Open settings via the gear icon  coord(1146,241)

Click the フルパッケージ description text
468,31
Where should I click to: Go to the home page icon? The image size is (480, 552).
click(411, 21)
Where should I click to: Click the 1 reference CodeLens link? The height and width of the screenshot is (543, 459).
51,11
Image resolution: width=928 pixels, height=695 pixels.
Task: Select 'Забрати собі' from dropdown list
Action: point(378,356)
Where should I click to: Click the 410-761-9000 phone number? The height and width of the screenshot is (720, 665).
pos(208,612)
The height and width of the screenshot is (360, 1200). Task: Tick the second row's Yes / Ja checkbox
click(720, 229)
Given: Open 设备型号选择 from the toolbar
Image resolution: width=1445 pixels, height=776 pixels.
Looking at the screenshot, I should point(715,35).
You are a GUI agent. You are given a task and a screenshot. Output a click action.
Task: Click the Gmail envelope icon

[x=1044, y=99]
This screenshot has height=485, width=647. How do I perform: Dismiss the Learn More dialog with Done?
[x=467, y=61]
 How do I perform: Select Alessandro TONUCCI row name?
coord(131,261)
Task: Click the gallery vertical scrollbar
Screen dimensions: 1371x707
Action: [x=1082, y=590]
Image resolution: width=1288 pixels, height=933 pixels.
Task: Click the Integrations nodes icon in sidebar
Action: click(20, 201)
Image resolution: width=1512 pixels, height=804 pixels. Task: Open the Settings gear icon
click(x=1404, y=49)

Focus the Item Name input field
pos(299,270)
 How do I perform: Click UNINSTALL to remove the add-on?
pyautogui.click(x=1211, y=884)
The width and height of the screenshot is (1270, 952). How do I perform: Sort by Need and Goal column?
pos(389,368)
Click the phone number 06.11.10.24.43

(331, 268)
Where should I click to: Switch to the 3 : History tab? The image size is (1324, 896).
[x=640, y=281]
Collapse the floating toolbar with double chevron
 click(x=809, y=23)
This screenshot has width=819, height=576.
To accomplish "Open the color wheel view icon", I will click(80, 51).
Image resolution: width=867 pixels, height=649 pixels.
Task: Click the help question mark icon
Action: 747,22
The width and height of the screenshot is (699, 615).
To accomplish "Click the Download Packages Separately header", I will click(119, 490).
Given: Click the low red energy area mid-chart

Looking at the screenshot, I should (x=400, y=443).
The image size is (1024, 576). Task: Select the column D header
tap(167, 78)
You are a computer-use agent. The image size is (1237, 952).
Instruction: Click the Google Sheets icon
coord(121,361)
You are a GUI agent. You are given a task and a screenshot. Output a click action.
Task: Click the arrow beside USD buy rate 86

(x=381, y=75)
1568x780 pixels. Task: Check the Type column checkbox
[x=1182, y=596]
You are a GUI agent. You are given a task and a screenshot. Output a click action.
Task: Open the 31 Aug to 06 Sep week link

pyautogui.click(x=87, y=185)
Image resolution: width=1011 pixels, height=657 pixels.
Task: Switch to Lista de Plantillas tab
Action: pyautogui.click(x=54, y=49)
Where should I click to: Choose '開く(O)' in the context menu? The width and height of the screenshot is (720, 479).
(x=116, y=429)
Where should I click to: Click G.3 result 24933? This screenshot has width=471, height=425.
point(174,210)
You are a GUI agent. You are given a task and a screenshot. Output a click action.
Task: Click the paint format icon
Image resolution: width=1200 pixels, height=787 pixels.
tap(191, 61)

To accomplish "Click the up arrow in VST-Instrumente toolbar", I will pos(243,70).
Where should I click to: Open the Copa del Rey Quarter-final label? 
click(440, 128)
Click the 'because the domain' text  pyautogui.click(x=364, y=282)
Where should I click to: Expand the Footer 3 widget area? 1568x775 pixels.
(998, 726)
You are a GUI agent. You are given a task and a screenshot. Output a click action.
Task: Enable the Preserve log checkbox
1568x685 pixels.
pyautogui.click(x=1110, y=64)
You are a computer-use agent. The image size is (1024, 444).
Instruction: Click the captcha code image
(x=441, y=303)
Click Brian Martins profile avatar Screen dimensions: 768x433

--------------------------------------------------

What you need to do: For the listing above, print only the lines starting at the line containing "This screenshot has width=819, height=576." and ending at the line containing "The width and height of the screenshot is (699, 615).", exactly, both included.

Result for this exercise:
This screenshot has width=819, height=576.
To accomplish "Open the color wheel view icon", I will click(80, 51).
Image resolution: width=867 pixels, height=649 pixels.
Task: Click the help question mark icon
Action: 747,22
The width and height of the screenshot is (699, 615).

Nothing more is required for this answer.